In the years after World War II, the Haight-Ashbury was one of the few neighborhoods where African American men and women could find housing. (Rental listings in 1950s newspapers often began with the word “Colored” to signal willingness to accept non-white tenants.) Black-owned businesses followed and opened on each side of the Golden Gate Park panhandle. The clientele came from one of the city’s most diverse neighborhoods, “a mosaic of races and nationalities unique in the City—Negroes, Filipinos, some Japanese, Russians, Czechs, Scandinavians, Armenians, Greeks, Germans and Irish.” Rents were cheap for everyone, with airy six-room flats available for as little as $100 a month (equal to roughly $928 in 2022).
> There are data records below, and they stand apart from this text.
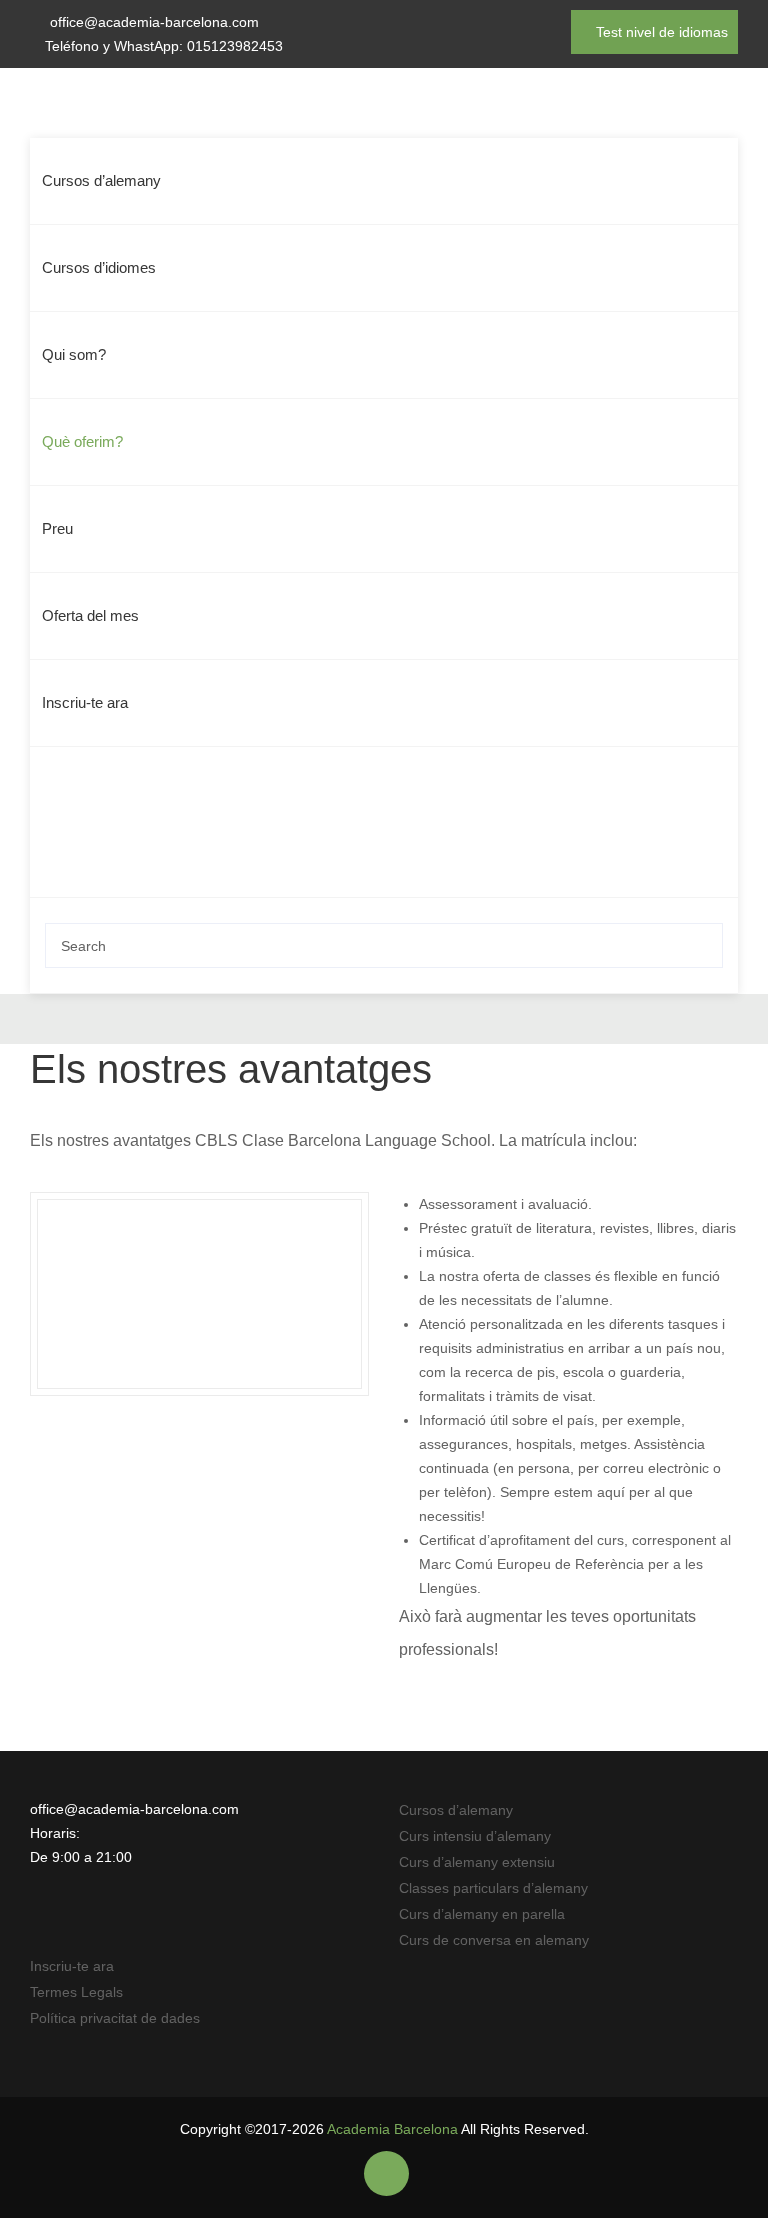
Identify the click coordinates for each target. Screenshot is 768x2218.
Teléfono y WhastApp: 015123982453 (164, 46)
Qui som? (74, 354)
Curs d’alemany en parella (482, 1914)
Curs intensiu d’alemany (475, 1836)
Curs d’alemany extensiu (477, 1862)
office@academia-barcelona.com (154, 22)
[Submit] (702, 945)
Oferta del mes (90, 615)
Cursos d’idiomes (99, 267)
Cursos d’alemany (101, 180)
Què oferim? (82, 441)
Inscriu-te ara (85, 702)
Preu (57, 528)
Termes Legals (76, 1992)
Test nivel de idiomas (660, 32)
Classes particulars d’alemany (493, 1888)
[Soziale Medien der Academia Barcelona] (386, 2174)
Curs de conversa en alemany (494, 1940)
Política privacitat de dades (115, 2018)
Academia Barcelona (392, 2129)
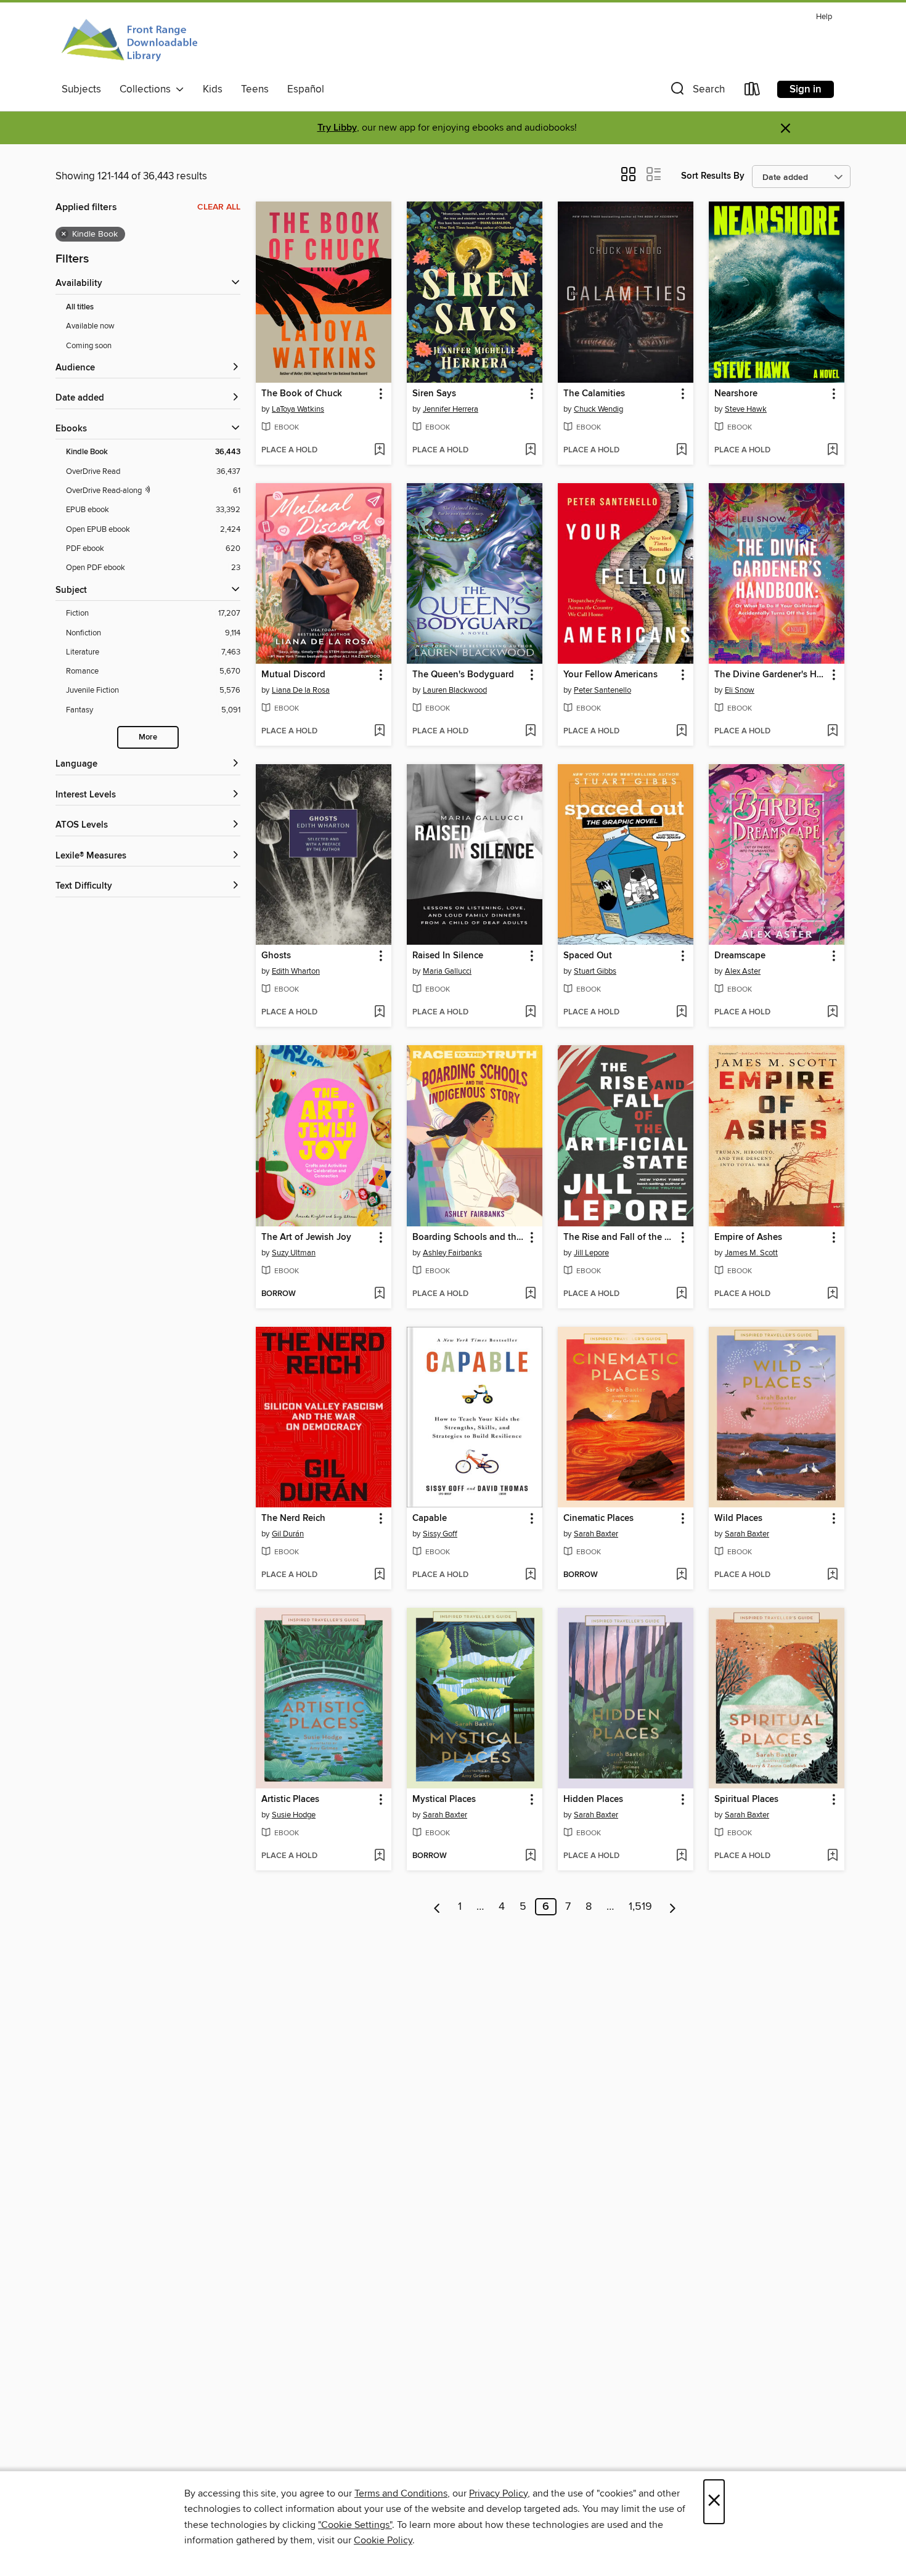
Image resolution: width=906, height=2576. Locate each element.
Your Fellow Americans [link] (610, 674)
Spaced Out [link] (587, 955)
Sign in (806, 89)
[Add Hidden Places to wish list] (681, 1856)
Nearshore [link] (735, 393)
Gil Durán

The Haight-Ashbury was targeted for “urban renewal” in the late 1950s and early 1960s, but a coalition of residents, which included many San Francisco State University students and faculty, blocked the Redevelopment Agency’s plans. Then, led by Shrader Street resident Sue Bierman, the neighborhood successfully thwarted a proposed “Panhandle Parkway” freeway meant to connect downtown with the Golden Gate Bridge. In 1965, when the San Francisco Planning and Urban Renewal Association (SPUR) offered to fund a planning study for the “successfully integrated” neighborhood, it found “the neighborhood feels that a Federal urban renewal project at this time is repugnant.”

Haight Street looking west from near Ashbury Street, November 11, 1944. (San Francisco History Center, San Francisco Public Library, AAB-3954)

Surviving intact, if a bit shabby around the edges, the diverse and affordable Haight-Ashbury began being seen a haven for revolutionary thinkers, artists, and beatniks escaping the increasingly commercialized North Beach neighborhood. A 1965 study (not funded by SPUR) rated San Francisco neighborhoods and described the Haight as “favored by middle-income professionals and cosmopolites with families as a sort of ‘fringe bohemia.’” Calling the schools mediocre and juvenile delinquency an ongoing nuisance, the report recognized in the Haight-Ashbury a “threat of social and physical change hanging over the neighborhood.”

Two years later, the Summer of Love brought 75,000 young people to Haight Street.

Sources

“Ten Years Work Gets Reward,” San Francisco Examiner, November 1, 1913, pg. 9.

T. A. Brown, “District Enjoys Many Advantages,” San Francisco Call, January 15, 1910, pg. 16.

“The Superba Theatre,” Bill Counter’s San Francisco Theatres blog: https://sanfranciscotheatres.blogspot.com/2017/08/superba-theatre.html

Michael Harris, “SPUR in Civic Hassle,” San Francisco Chronicle, January 20, 1965, pg. 2.

William Thomas, “Rating the City’s Neighborhoods,” San Francisco Chronicle, June 10, 1965, pg. 1.

Michael Fallon, “A New Paradise for Beatniks,” San Francisco Examiner, September 5, 1965, pg. 5.